New England Soccer Today

Boggs Retires to Accept Fulbright

The New England Revolution announced Zak Boggs retirement to accept a Fulbright Scholarship on Friday. (Photo: Chris Aduama/aduama.com)

FOXBOROUGH, Mass. – The New England Revolution announced on Friday that midfielder Zak Boggs has retired and will accept a Fulbright Scholarship to study medical sciences at England’s Leicester University starting this fall.

Boggs suffered a severe ankle sprain in early February and hasn’t appeared in a first team match this season. He was drafted in the second round (31st overall) of the 2010 MLS SuperDraft and appeared in 29 games during his Revolution career, recording two goals and one assist.

The third year midfielder won the 2011 MLS Humanitarian of the Year Award for regularly volunteering his time to assist with cancer research at Children’s Hospital Boston in Dr. Marsha Moses’ research laboratory.  Boggs had been volunteering at the hospital and making trips to visit patients since the fall of 2010. The MLS Humanitarian of the Year Award he won meant the hospital’s cancer research laboratory received a $5,000 donation from MLS W.O.R.K.S

“We want to wish Zak the best of luck as he re-enters the academic world,” Revolution General Manager Michael Burns said in a club press release. “Zak has had a passion for medical research his entire time with us, which he was able to balance with his playing career. But this is an outstanding opportunity for him, and one which allow him to continue his cancer research at a higher level.”

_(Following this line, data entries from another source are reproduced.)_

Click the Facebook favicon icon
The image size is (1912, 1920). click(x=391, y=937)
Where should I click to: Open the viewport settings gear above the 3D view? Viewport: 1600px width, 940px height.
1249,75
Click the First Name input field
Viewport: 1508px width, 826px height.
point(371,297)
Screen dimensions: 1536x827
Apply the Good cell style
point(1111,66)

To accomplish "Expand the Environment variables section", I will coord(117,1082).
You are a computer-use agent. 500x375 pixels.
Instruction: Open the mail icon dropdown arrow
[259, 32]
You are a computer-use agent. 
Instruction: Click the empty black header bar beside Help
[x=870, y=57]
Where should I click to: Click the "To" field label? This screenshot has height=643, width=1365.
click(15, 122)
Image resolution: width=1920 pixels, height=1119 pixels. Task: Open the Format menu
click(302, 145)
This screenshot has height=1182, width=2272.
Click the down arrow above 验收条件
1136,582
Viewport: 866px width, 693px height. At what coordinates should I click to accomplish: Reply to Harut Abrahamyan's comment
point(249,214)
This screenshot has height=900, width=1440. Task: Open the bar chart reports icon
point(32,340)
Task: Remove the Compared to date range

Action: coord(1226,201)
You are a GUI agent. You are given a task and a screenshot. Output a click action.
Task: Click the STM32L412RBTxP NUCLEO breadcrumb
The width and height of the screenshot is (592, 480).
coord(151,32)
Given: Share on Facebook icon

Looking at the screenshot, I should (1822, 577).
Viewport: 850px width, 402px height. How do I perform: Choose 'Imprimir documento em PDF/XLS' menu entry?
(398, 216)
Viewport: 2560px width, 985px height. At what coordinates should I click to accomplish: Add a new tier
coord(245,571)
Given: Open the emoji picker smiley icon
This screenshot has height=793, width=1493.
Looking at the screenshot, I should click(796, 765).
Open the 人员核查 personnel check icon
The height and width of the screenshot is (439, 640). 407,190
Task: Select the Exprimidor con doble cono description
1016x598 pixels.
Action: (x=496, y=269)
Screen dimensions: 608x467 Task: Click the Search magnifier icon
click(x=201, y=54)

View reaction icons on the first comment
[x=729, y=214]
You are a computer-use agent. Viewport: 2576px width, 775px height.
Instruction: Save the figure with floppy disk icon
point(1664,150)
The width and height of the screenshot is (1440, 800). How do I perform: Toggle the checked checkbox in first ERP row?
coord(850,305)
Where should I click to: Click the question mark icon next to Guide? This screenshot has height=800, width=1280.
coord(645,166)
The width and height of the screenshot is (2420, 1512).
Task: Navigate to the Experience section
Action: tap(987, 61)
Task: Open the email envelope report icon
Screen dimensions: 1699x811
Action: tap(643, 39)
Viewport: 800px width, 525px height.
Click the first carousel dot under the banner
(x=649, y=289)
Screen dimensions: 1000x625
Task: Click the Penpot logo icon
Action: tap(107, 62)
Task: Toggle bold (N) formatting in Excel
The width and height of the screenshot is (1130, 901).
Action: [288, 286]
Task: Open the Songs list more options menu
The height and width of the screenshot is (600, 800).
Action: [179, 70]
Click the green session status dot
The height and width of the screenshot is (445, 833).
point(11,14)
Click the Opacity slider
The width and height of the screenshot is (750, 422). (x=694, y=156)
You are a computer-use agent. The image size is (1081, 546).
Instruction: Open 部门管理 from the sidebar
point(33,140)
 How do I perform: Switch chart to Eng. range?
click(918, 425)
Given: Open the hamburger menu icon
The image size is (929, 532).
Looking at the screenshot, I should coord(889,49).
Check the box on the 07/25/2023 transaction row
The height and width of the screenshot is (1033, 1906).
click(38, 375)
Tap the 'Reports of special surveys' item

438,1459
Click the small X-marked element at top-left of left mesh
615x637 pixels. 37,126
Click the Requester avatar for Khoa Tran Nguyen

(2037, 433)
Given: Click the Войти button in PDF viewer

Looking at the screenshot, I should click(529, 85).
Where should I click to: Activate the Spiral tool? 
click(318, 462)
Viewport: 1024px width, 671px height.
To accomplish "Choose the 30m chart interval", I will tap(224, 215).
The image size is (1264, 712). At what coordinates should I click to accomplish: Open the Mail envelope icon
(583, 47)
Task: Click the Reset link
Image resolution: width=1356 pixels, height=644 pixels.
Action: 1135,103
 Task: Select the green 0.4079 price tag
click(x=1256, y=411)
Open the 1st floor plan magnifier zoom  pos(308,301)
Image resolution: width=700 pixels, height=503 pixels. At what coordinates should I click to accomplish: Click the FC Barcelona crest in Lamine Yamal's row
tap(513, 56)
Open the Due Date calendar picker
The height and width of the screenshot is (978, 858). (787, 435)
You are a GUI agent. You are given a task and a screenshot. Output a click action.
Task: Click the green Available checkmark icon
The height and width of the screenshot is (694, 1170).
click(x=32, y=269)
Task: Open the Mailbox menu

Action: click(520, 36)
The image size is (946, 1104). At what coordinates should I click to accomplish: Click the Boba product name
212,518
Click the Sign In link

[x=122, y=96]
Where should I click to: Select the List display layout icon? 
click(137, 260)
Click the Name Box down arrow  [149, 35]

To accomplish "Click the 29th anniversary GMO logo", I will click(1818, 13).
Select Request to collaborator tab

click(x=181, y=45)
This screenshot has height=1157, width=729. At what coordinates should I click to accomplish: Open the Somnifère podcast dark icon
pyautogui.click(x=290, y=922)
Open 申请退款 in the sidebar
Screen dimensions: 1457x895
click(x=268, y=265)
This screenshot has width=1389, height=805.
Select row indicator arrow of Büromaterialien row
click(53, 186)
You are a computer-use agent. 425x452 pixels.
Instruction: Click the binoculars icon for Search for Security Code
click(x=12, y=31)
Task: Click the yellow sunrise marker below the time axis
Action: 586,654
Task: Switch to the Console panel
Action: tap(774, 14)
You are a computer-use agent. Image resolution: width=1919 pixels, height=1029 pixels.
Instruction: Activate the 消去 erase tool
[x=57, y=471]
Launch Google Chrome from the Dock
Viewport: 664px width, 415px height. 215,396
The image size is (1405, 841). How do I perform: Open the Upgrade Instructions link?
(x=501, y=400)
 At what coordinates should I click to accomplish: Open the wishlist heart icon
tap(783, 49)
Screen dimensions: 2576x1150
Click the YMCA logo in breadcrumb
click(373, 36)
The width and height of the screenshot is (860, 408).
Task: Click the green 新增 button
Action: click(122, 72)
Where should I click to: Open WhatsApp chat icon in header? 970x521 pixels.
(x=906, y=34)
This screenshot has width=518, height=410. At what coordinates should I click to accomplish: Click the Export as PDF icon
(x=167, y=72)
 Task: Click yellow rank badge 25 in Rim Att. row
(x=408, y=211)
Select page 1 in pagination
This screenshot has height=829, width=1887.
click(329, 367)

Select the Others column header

The prestigious Fulbright Scholarship was founded in 1946 by United States Senator J. William Fulbright and its alumni include 43 Nobel Prize winners, 29 heads of state, and 81 Pulitzer Prize winners. The Fulbright Boggs received will also cover his costs of round-trip transportation abroad and living expenses for the academic year.

Boggs is one of only 35 students selected to study in the United Kingdom this year with the most competitive Fulbright award. Boggs is expected to examine potential cancer treatment s through mRNA splicing under while working under Dr. Ian Eperon at the University of Leicester, according to a report from his alma mater, University of Southern Florida.

Boggs graduated USF with a bachelor’s degree in biomedical sciences with a 4.0 GPA and a master’s degree in marketing. While at USF, Boggs volunteered at the John and Mabel Ringling Museum in Sarasota, Florida and Shriners Children’s Hospital in Tampa.

On the playing field, Boggs had nine goals and six assists in 44 games in two seasons at USF, where he helped lead the team to their first-ever BIG EAST championship in 2008. He won the 2010 Coach Wooden Citizenship Cup Award, BIG EAST Conference Male Scholar-Athlete and was an ESPN First Team Scholar All-American. Prior to USF, Boggs, a Vienna, West Virginia native, played one year at West Virginia University and another at University of Central Florida. Over four seasons of college soccer he had 18 goals and eight assists.

Boggs recently served as a volunteer assistant coach for the Foxboro High School soccer team.

Boggs isn’t the first Revolution player to leave the club to pursue a prestigious academic opportunity. In 2009, goalkeeper Zack Simmons, a University of Massachusetts Amherst product, left the Revs to attend top ranked Yale Law School.